Had your luck been in the ascendant, or had you paid more respect to the superstitions of your attendant gillie, things might have been so different. You have had three good chances, each of which, under normal circumstances, might have been fairly expected to score, and that with flies that, in your judgment, were a size too large. Fate had determined that you were to have a "disappointing day," and you cannot say that you have not scored one.
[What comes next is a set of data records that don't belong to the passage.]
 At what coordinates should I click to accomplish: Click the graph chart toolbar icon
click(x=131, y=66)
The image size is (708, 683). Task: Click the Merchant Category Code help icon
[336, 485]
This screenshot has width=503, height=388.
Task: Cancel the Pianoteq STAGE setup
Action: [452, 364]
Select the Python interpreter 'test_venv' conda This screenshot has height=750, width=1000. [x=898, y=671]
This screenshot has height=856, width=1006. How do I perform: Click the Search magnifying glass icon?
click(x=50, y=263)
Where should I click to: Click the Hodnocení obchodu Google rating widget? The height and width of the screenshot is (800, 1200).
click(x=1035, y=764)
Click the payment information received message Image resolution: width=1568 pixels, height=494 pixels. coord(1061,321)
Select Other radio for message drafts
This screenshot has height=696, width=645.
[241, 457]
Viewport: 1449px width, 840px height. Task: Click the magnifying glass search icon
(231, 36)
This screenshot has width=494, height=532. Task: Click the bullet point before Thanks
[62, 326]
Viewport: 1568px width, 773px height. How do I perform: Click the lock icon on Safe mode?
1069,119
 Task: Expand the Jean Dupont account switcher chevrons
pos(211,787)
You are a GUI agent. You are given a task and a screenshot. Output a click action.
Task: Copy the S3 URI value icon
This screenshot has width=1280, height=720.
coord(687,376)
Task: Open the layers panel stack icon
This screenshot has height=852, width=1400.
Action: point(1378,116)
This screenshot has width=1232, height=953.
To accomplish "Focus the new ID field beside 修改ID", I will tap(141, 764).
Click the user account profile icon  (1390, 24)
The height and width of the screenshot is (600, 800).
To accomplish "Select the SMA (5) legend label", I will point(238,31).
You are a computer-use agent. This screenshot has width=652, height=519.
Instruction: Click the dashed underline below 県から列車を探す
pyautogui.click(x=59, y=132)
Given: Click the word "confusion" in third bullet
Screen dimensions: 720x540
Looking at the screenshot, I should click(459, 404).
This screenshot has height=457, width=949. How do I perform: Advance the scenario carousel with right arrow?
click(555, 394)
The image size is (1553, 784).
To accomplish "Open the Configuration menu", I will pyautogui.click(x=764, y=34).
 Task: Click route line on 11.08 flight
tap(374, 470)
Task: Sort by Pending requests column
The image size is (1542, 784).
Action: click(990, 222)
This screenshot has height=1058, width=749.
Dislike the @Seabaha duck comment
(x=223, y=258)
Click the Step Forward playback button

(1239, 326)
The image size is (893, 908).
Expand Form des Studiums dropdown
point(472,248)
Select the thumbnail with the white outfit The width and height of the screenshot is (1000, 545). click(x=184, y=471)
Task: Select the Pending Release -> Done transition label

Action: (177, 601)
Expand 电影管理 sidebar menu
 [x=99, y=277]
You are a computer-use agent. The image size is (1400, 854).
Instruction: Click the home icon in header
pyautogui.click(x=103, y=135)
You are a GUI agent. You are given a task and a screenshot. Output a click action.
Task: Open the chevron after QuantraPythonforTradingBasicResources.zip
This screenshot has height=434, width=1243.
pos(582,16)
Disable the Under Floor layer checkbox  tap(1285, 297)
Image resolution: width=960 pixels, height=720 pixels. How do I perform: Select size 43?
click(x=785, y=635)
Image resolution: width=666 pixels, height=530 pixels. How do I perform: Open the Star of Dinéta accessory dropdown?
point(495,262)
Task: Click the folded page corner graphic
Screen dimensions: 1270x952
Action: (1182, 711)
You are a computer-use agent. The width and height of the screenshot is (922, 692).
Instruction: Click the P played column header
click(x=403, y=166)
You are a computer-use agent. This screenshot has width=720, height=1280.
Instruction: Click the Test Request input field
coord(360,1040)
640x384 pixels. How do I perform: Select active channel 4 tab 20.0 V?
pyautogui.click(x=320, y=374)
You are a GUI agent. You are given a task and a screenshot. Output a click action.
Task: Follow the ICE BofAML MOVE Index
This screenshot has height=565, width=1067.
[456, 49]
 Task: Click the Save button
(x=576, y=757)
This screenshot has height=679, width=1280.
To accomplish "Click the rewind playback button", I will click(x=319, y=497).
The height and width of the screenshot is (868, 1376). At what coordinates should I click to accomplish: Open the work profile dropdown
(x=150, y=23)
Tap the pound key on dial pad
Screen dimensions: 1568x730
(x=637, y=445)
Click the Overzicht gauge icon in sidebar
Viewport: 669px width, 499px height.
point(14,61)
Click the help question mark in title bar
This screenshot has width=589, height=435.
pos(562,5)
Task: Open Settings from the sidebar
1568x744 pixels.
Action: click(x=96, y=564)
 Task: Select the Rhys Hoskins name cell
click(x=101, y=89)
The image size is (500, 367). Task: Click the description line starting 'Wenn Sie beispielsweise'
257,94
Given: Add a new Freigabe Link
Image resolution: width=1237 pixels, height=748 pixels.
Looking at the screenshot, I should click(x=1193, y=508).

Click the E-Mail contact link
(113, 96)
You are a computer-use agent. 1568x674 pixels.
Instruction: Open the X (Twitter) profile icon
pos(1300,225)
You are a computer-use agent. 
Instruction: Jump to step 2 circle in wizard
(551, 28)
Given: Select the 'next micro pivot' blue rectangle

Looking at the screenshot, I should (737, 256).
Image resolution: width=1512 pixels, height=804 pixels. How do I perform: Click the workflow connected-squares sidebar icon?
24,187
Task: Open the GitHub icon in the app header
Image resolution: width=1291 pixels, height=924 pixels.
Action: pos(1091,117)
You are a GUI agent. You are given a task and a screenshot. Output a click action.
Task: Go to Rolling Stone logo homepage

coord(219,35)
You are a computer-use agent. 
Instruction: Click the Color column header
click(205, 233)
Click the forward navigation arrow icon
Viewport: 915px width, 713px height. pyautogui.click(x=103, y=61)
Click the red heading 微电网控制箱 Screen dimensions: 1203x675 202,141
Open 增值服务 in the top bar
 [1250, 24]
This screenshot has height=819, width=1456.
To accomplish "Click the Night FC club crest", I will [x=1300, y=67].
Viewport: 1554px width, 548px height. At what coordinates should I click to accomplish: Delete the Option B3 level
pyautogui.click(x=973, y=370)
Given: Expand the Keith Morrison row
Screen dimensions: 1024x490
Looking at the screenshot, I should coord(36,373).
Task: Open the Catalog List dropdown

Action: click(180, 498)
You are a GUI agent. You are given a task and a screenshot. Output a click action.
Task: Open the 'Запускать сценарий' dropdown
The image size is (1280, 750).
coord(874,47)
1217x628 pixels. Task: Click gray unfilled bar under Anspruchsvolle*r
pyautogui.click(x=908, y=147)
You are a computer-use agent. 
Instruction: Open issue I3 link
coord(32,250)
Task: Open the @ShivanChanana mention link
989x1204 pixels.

In September, 1902, having received an invitation from an old friend to fish one of the upper beats of the Spean, I journeyed up North, full of eagerness. I had long wished to try that river. My host had informed me that that river was low, but that everything pointed to broken weather and rain; and though this forecast was true as regards some portions of Great Britain, the change never came during the fortnight that I spent on Spean side, that bonnie river getting finer and finer day by day, until at last it became a mere shadow of its former self. At the time of my arrival everything looked promising. Heavy clouds were gathering, and it looked as if the promised rainfall could not be long delayed. At the lodge I found, besides my host, another angler whom I am also privileged to call an old friend, and in such company I knew that, whether sport were good or no, we should at least have a jolly time. That evening we discussed flies and angling details as only fishermen can, and with a last look out of the window at the murky sky, and a tap to my barometer as I turned in somewhat early, looking forward to the morrow with the keenest anticipation.
Early astir next morning, I drew up my blinds to find an almost cloudless sky and a bright sun. All the evening promise had been dissipated, and the rain-laden clouds had wandered out to sea to discharge their precious stores where least required. The river, though small, was, nevertheless, still fishable, and there were plenty of salmon up. At the lowest pool on the beat I put up my rod and fixed up the local "medicine"—a Thunder and Lightning—and, wading out, fished the pool down carefully, without result. My host then fished it, also blank. Several fish had shown at the tail, but we could not get a rise out of them. Then we wandered up the beat, trying all the likely pools in turn. In the mill pool I managed to get into a small salmon, about 7 lb. in weight, and duly got him out; otherwise our efforts were entirely unrewarded. It was a great thing to learn the pools, and to know where it was safe to wade, etc., and so I felt that the day was not a lost one as far as I was concerned, though of course less interesting to my friend S. and to my host. As we came home the clouds again began to gather, to lure us, Will-o'-the-wisp-like, on to further baseless hope, as the following bright, hot morning amply testified.